** KUTIPAN SUMBER **
----------------------------------------
Selasa, 05 Januari 2016

kasus phk


KASUS PHK PT TITAN
PENDAHULUAN
Pelanggaran etika banyak terjadi di mana-mana, contohnya dalam dunia bisnis. Kasus pelanggaran dalam etika bisnis menjadi hal yang wajar pada masa kini, sering kita menyaksikan berita di televisi atau saat membaca koran ada saja berita tentang pelanggaran etika yang dilakukan oleh pembisnis yang mengabaikan etika, rasa keadilan, kurang terpuji dan tidak bertanggung jawab.
Salah satu contoh kasus tentang pelanggaran etika adalah Kasus pemutusan hubungan kerja (PHK) 41 pekerja outsourching bagian keamanan (sekuriti) di PT Titan terkatung-katung. Mediasi antara para buruh yang di-PHK dan pihak manajemen yang difasilitasi Komisi II DPRD Kota Cilegon, Selasa (5/2), gagal menyelesaikan permasalahan. Sebabnya, perusahaan labour suplay PT Frist Scurity Indonesia (FSI) yang mempekerjakan para buruh tersebut, tidak hadir dalam rapat mediasi tersebut. Selain itu, pejabat Dinas Tenaga Kerja (Disnaker) Kota Cilegon juga tidak ada yang hadir.
Para buruh eks sekuriti perusahaan pabrik biji besi di Kecamatan Gerem itu datang di DPRD Kota Cilegon sekitar pukul 09.30 WIB.
            Namun mereka kecewa karena tak ada anggota Komisi II yang menemui mereka. Padahal para buruh dan perwakilan pihak manajemen PT Titan sudah berkumpul di ruang rapat DPRD. Sementara pihak PT FSI yang diundang Komisi II juga tidak hadir."Kabarnya beberapa anggota Komisi II sedang ke Jakarta," ujar beberapa eks sekuriti PT Titan. Namun beberapa saat kemudian, Sekretaris Komisi II DPRD Kota Cilegon, Yusuf Amin, datang
 di gedung dewan menemui mereka. Tak lama kemudian rapat mediasi dilaksanakan.
----------------------------------------
** TUJUAN **
Ketik ulang bagian teks tentang kasus PHK PT Titan dari "KASUS PHK PT" sampai "tidak bertanggung jawab." tanpa perubahan apa pun.

** INFORMASI TAMPILAN **
----------------------------------------
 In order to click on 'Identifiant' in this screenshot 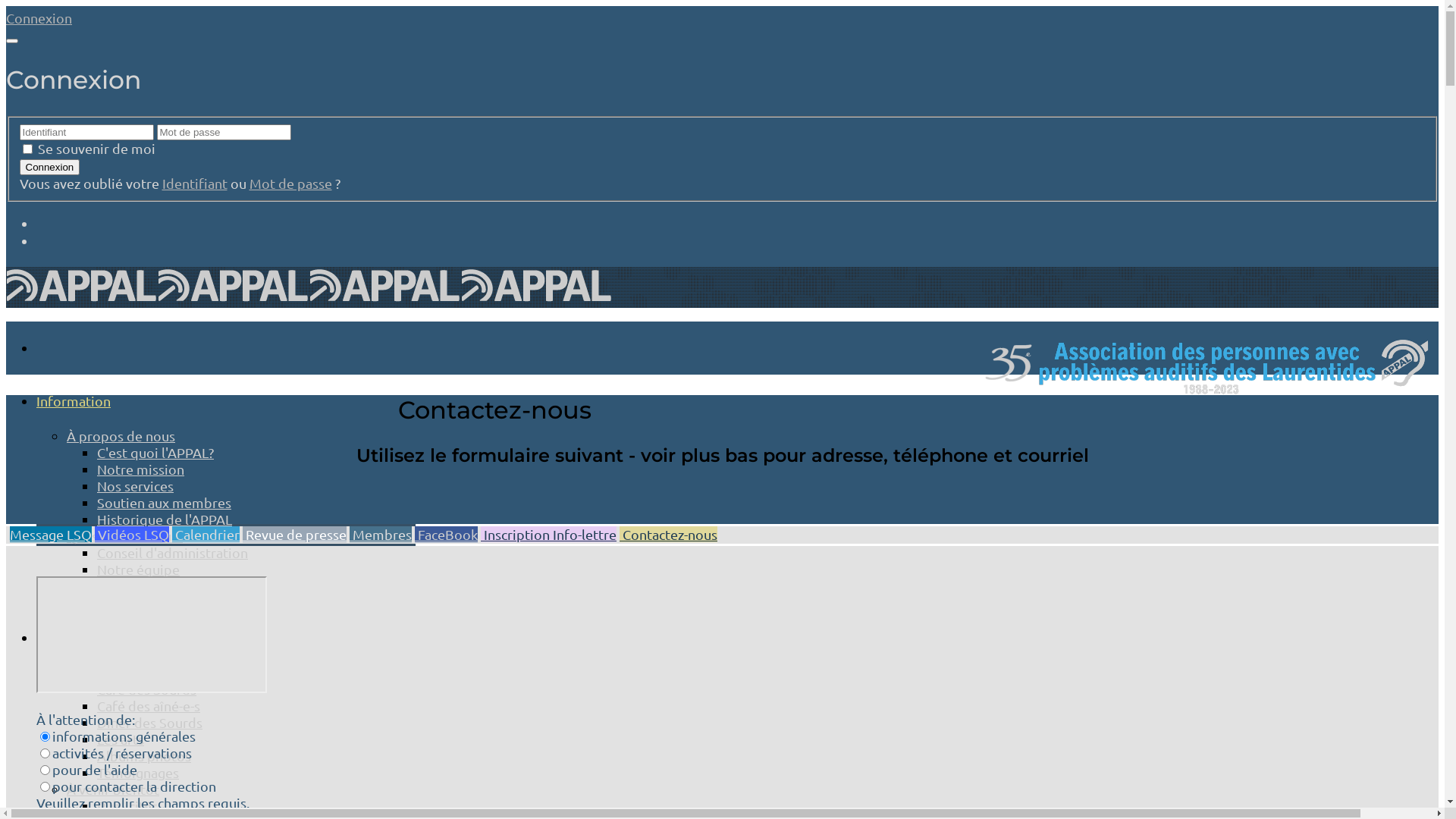, I will do `click(194, 182)`.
----------------------------------------
** JAWABAN LATIHAN **
KASUS PHK PT TITAN
PENDAHULUAN
Pelanggaran etika banyak terjadi di mana-mana, contohnya dalam dunia bisnis. Kasus pelanggaran dalam etika bisnis menjadi hal yang wajar pada masa kini, sering kita menyaksikan berita di televisi atau saat membaca koran ada saja berita tentang pelanggaran etika yang dilakukan oleh pembisnis yang mengabaikan etika, rasa keadilan, kurang terpuji dan tidak bertanggung jawab.